Your task>
What is the number of lines in the data that hold the string "panel"? Reply with that number only.

___ Input material ___

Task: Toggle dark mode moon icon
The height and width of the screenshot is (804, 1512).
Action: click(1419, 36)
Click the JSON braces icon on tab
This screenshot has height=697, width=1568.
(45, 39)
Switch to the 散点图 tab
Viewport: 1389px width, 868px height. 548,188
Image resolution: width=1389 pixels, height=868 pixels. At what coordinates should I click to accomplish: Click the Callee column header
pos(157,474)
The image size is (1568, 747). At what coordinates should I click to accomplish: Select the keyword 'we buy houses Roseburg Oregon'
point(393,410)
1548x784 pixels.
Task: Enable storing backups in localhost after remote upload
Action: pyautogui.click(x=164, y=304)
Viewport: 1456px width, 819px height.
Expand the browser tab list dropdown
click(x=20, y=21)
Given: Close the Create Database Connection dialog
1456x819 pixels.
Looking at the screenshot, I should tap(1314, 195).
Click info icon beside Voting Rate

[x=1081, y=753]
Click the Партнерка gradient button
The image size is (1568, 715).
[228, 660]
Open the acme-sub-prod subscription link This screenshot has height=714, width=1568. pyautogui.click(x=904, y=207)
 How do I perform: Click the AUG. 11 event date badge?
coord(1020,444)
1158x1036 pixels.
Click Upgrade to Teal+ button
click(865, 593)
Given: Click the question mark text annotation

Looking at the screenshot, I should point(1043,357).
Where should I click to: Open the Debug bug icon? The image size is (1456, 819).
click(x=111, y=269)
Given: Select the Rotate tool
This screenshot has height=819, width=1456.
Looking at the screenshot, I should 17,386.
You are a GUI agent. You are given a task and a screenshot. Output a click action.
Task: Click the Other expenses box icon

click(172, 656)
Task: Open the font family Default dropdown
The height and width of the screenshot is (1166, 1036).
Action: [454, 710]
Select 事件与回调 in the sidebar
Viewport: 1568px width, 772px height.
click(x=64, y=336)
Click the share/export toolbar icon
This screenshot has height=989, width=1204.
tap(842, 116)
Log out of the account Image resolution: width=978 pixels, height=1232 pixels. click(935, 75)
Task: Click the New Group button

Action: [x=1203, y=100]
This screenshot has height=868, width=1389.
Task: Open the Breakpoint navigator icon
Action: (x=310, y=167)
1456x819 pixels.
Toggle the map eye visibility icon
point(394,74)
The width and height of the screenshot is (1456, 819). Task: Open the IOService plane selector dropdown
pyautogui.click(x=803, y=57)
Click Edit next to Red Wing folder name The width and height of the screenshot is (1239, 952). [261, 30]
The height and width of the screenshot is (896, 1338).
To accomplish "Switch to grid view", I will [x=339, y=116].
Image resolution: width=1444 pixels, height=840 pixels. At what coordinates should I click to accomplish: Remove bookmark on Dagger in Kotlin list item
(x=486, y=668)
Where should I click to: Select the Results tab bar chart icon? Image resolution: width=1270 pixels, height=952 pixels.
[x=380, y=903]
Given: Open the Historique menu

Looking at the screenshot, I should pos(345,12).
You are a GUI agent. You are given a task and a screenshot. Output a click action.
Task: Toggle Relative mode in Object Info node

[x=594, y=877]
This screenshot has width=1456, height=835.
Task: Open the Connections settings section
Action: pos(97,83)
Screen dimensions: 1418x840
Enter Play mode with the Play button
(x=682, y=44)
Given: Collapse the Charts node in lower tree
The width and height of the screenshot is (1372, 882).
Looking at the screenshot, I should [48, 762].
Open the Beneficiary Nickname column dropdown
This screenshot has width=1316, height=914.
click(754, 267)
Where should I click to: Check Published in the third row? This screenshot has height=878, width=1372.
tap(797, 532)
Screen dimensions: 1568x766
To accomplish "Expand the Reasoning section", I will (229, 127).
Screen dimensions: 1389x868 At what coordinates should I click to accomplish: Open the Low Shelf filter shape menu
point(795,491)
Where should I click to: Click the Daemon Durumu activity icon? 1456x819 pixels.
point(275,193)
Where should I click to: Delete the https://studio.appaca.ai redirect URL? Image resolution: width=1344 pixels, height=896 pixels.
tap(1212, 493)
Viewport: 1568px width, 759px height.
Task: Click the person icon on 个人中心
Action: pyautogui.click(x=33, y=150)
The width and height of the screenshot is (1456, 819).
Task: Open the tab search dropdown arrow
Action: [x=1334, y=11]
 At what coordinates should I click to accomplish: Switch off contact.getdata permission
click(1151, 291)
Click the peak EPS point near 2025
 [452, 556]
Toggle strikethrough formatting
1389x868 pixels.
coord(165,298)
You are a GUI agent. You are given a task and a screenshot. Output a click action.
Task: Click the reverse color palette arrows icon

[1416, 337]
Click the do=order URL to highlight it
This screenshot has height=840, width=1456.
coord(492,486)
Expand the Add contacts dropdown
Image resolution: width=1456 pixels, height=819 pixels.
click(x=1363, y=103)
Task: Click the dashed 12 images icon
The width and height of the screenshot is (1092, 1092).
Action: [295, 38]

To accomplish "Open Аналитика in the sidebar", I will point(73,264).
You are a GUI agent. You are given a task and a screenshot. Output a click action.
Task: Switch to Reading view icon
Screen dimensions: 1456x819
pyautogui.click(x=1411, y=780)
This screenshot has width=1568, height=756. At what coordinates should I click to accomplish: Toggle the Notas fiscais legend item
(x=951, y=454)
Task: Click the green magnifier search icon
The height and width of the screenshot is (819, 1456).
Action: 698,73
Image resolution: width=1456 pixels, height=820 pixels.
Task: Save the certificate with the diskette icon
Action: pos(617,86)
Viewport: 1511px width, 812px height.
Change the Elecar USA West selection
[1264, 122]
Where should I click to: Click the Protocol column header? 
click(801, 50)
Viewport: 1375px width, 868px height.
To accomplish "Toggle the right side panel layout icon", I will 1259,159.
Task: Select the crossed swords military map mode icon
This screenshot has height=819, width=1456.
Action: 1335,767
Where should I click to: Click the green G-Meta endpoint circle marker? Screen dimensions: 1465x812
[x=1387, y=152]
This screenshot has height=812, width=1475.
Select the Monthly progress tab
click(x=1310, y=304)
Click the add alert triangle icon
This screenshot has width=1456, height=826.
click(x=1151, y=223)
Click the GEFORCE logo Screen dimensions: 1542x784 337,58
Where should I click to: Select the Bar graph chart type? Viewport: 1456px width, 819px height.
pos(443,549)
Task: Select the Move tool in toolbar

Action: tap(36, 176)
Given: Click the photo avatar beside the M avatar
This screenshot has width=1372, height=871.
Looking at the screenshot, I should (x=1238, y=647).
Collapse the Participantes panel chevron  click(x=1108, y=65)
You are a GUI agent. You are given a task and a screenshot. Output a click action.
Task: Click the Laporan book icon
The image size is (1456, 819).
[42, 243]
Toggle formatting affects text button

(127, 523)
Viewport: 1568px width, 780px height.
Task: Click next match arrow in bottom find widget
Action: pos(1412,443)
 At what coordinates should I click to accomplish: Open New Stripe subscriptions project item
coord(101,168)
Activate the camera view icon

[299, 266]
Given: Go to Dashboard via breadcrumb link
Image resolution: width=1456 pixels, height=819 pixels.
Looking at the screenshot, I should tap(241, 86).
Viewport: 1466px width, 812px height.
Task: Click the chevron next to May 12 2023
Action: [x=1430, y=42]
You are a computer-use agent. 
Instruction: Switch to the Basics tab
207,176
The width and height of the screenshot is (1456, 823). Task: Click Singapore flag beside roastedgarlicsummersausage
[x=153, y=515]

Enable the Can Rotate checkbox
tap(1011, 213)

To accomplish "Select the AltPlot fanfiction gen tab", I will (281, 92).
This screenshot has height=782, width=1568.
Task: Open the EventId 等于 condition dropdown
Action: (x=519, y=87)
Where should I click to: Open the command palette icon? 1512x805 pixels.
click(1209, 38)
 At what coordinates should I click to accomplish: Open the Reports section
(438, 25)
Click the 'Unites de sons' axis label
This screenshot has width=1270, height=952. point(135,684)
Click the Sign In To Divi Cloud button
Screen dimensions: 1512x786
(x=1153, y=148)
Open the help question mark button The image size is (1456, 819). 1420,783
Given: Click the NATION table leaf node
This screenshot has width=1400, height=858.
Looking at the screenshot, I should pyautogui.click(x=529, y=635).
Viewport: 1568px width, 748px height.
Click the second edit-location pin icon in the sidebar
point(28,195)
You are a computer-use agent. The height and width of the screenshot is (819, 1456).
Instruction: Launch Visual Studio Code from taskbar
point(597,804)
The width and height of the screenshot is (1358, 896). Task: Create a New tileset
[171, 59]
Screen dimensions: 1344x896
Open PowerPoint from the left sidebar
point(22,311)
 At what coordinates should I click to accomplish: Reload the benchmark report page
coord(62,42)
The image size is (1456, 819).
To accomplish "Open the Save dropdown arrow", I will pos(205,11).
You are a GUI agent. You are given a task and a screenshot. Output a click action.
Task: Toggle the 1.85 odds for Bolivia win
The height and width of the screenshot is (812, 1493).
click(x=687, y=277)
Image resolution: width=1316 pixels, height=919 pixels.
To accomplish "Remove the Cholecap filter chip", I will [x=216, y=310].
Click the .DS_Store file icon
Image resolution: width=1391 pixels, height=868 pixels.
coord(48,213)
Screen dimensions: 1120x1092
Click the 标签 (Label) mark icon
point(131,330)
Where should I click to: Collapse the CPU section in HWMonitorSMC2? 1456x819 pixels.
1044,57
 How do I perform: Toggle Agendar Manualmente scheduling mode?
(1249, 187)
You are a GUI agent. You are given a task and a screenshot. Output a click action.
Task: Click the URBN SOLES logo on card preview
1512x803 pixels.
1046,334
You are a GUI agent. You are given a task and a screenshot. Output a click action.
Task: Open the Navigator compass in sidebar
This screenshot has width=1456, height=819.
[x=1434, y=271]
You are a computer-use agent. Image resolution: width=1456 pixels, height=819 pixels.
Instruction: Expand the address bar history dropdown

___

Solution to the exercise>
2